Маркс тоже считал, что террор народовольцев «является специфически русским, исторически неизбежным способом действия, по поводу которого так же мало следует морализировать — за или против, как по поводу землетрясения на Хиосе».
Народовольцы рассматривали террор как прелюдию и ускоритель народной революции. Они хотели вызвать панику в правительстве и создать удобный момент для нападения и восстания. Причём мысли об этих крайних мерах у них возникли от полной безнадёжности и невозможности что-либо изменить другим путём. Царизм не шёл ни в чём ни на какие уступки. Главное зло они видели именно в царе. Началась 18-месячная охота на царя, беспрецедентная в истории. Маркс в беседе с Николаем Морозовым заметил, что борьба народовольцев против самодержавия представляется ему и всем европейцам «чем-то совершенно сказочным, возможным только в фантастических романах».

Задания
1. Чем народовольцы считали террор и чего хотели им добиться, согласно фрагменту о народовольцах? Перечислите все названные пункты.
2. Сколько месяцев продолжалась охота на царя, по данным фрагмента о народовольцах?
3. Допишите продолжение фрагмента о народовольцах, начиная сразу после его последнего предложения.

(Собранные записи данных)
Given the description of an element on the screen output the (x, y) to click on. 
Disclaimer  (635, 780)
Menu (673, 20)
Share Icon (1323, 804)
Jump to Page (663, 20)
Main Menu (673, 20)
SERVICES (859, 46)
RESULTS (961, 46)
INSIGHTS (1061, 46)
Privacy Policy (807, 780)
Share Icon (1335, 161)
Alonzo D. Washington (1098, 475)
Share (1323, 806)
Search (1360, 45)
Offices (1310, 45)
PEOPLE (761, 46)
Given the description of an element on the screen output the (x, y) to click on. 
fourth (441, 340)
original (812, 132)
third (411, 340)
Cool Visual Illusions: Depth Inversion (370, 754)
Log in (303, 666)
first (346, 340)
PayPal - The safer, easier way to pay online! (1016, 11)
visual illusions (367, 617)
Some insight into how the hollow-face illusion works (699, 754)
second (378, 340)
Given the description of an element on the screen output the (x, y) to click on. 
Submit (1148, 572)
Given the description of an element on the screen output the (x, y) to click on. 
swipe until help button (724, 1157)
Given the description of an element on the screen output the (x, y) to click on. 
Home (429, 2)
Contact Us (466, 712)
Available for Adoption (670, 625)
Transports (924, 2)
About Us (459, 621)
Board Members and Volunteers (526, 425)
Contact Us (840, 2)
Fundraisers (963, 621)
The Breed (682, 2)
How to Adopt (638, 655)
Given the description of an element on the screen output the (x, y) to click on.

Ответы по номерам
1.
- прелюдия народной революции
- ускоритель народной революции
- вызвать панику в правительстве
- создать удобный момент для нападения и восстания

2. Охота на царя продолжалась 18 месяцев.

3.
И вот при такой ожесточённой, свирепой сшибке ненавидящих друг друга сил деятельность Клеточникова выполняла роль охранительного щита. Землевольцы и народовольцы называли его «ангелом-хранителем», а листки с его информацией наглухо закрывали двери подполья от шпионов и провокаторов. «Мы видели из этих листков, – вспоминал Николай Морозов, — как десятки шпионов рыскали вокруг нас, но никак не могли до нас добраться, как будто окружённые непроницаемым для них волшебным кругом». Народовольцы берегли такого ценного агента пуще глаза. Но и на старуху бывает проруха. Сначала по небрежной неосторожности попался сам Александр Михайлов, а потом и Клеточников.
Судили их на «процессе 20-ти»: 11 членов Исполнительного Комитета «Народной воли» и 9 агентов. «Клеточников ведёт себя прекрасно, решительно и достойно, — писал Михайлов друзьям на волю, — он говорил спокойно, хотя председатель набрасывался на него зверем. Выставленные им мотивы истинны и честны». На суде он скажет: «Оказавшись в III Отделении на службе, среди профессиональных шпионов, я и представить себе прежде не мог, что это за люди. Они готовы за деньги отца родного продать, возвести на человека какую угодно небылицу, написать донос, лишь бы за это платили. Я ненавидел это учреждение и подрывал его деятельность как мог. Я действовал по убеждению и уверен, что Россия будет мне за это благодарна».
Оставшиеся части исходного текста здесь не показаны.